Absorto, me pongo a observar a los otros detenidos. Los pobres infelices, vestidos con harapos, flacos, pálidos, tirados sobre sus respectivos tablones. Algunos duermen envueltos en mantas. Otros se sacan mutuamente los piojos. Cerca de la puerta, uno de ellos calienta agua en un calentador rudimentario cuyo humo invade el sótano, haciendo picar los ojos. Está preparando té. Sus compañeros se acercan a él llevando cada uno un bol en la mano para que les sirva.

Tengo la garganta seca y me duele mucho. Me aliviará beber aunque más no sea un poco de té caliente. Me incorporo yo también. O por lo menos, trato de hacerlo, pues mis piernas se niegan a sostenerme. Primero debo desentumecer progresivamente las piernas y sólo luego me incorporo lentamente sujetándome a la pared de donde cuelgan unas cadenas. Cadena tras cadena, arrastrándome, más que caminando, llego por fin al fogón.

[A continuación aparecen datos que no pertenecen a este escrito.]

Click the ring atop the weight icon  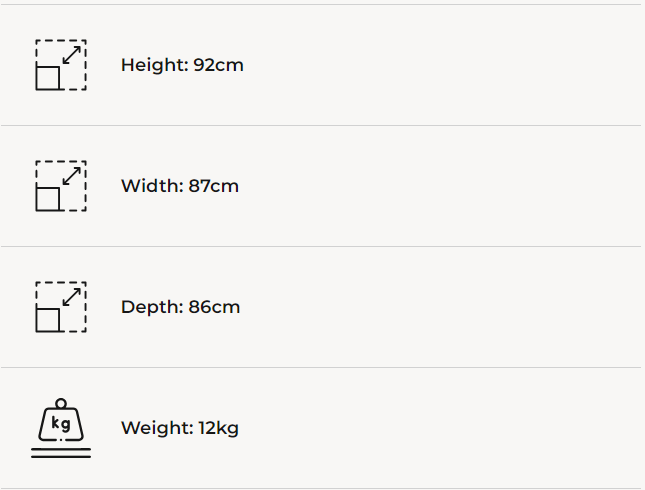[61, 404]
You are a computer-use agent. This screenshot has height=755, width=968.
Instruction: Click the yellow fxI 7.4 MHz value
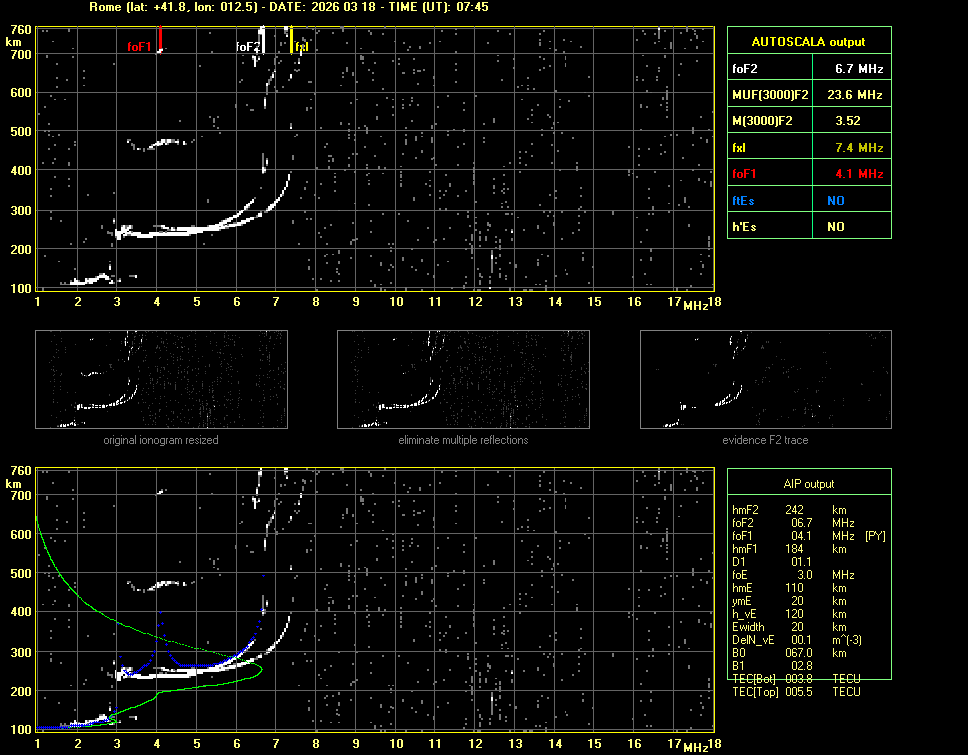(x=858, y=148)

Y allí advierto estupefacto que cada vez que el cocinero llena el bol de uno de sus compañeros de celda, estira la mano para que le paguen.

Una moneda de diez pesas.

¡En esta prisión hay que pagar para poder beber!

No se me ha ocurrido fijarme todavía si me han registrado cuando perdí el conocimiento luego de mi crisis. Pues evidentemente debo de haberme desmayado ya que no recuerdo cómo me trajeron hasta aquí.

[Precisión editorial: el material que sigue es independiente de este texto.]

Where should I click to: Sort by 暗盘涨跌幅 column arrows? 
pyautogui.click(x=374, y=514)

Rápidamente llevo la mano a mi cintura. ¡Milagro!, no me han robado el cinturón. Por lo tanto sigo teniendo en mi poder mi tesoro oculto.

Palpo luego los bolsillos. Es realmente extraordinario. ¡Ni siquiera me han registrado! Todo está allí. La billetera, mi libreta, el encendedor y hasta una máquina de fotos en miniatura, una Minox que sólo Dios sabe por qué la tengo guardada en el fondo de mi bolsillo. Estoy detenido y acusado por el robo de una máquina de fotos y me permiten conservar otra. Sin lugar a dudas la policía nepalesa es muy original…

Lo esencial es por el momento que tengo con qué pagar esa taza de té. Y es importante. Los detenidos tienen aspecto de ser bastante desgraciados entre ellos. El tipo que está delante de mí no tiene ni un centavo y por más que suplica el cocinero se niega a servirle un bol de té.